> **WHAT TO WORK ON**
Please reproduce the items, requests included, starting at the line that contains "Task: Select the 21:50:00 time tick label" and ending at the line that contains "pos(222,279)", with every coordinate in the answers scaled by 1.6 and rounded to a whole number, halves rounding up. Return only those lines, and leave out the pictures.

> **RECORD LIST**

____

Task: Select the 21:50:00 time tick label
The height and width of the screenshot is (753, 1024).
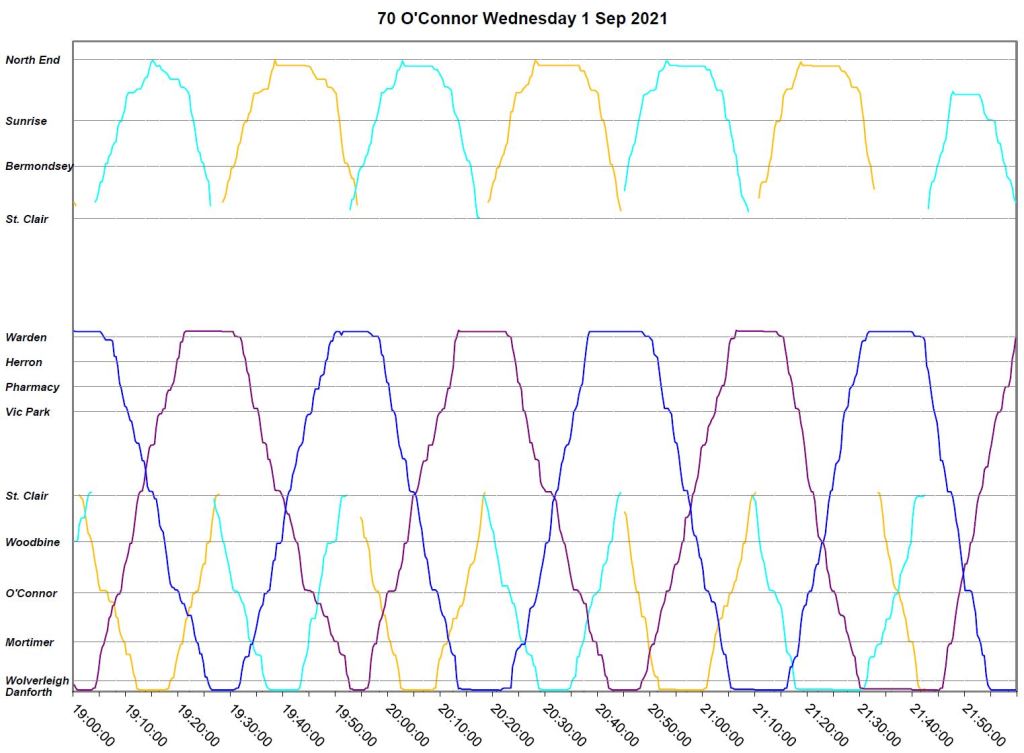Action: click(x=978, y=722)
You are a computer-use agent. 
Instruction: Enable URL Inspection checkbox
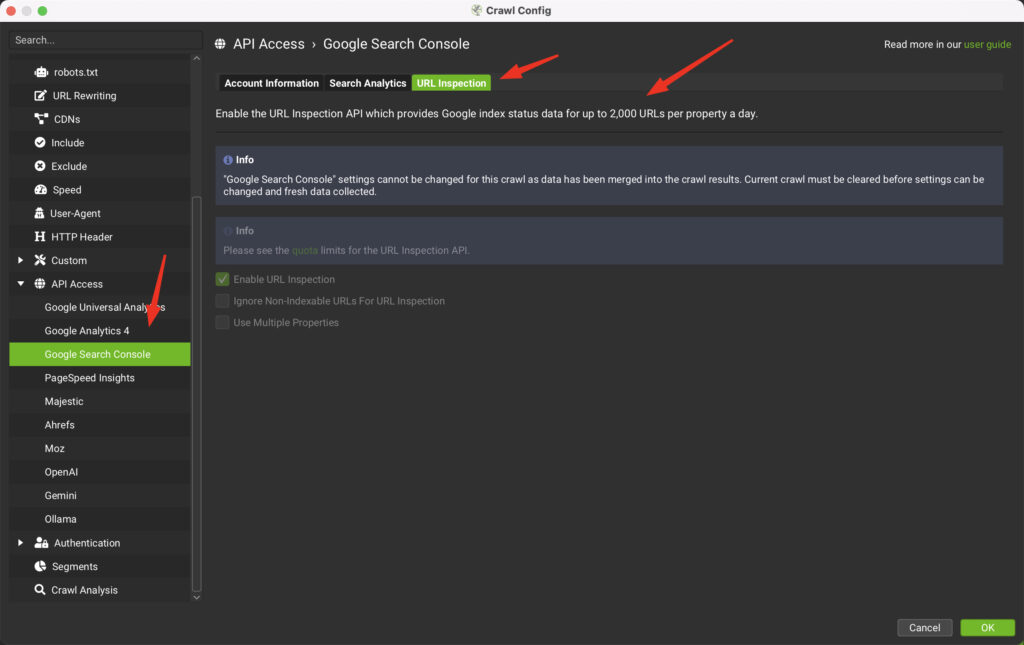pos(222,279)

____

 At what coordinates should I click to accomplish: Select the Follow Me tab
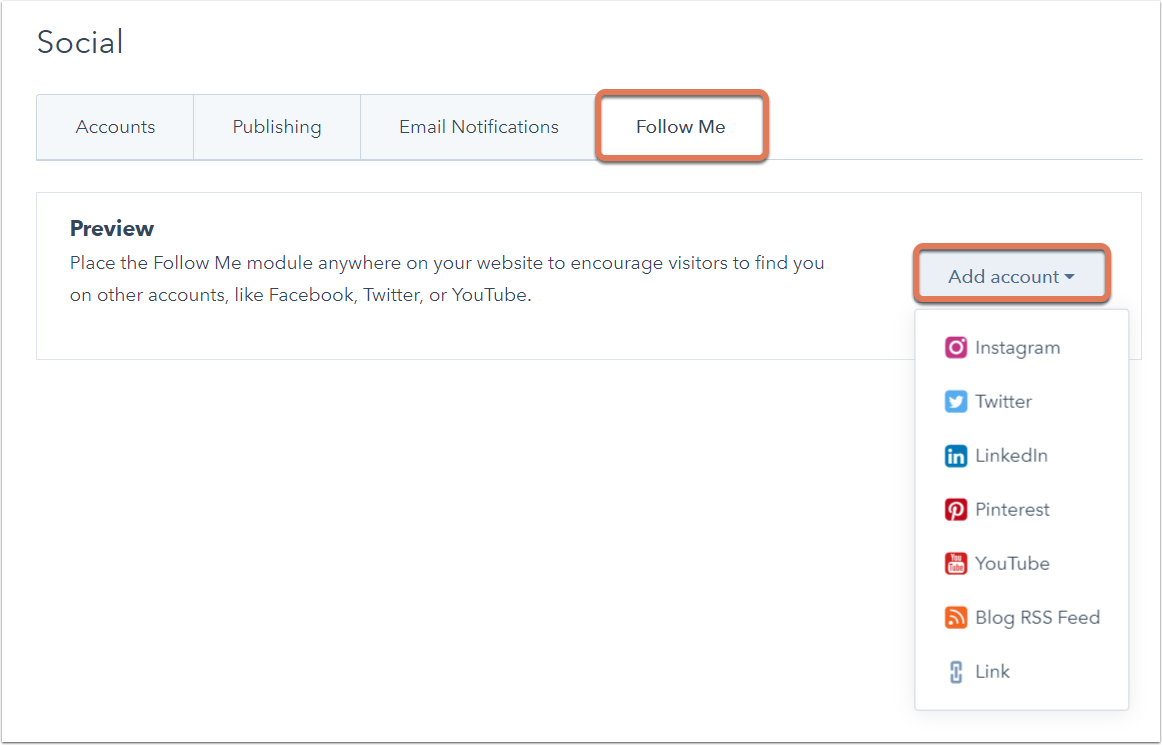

____

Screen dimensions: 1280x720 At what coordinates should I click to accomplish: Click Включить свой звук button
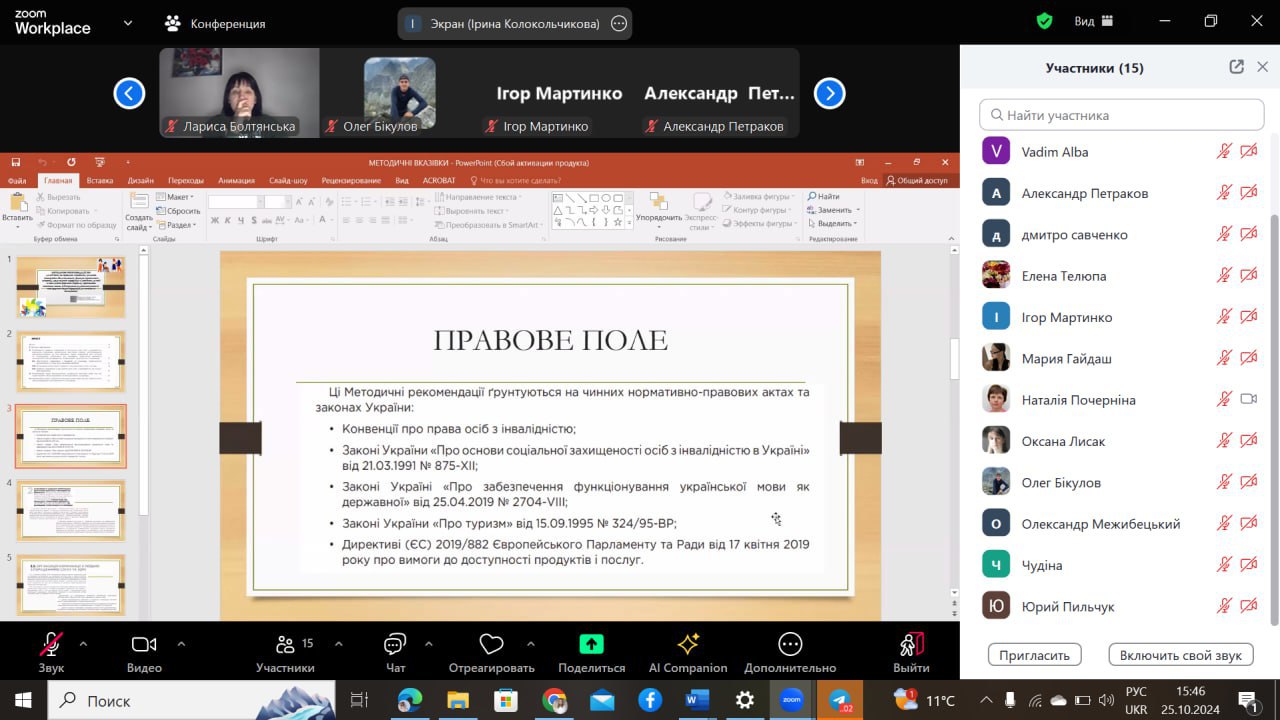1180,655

____

> **COMPLETE RESPONSE**
Task: Select the 21:50:00 time tick label
The height and width of the screenshot is (753, 1024).
Action: click(x=1565, y=1155)
You are a computer-use agent. 
Instruction: Enable URL Inspection checkbox
pos(355,446)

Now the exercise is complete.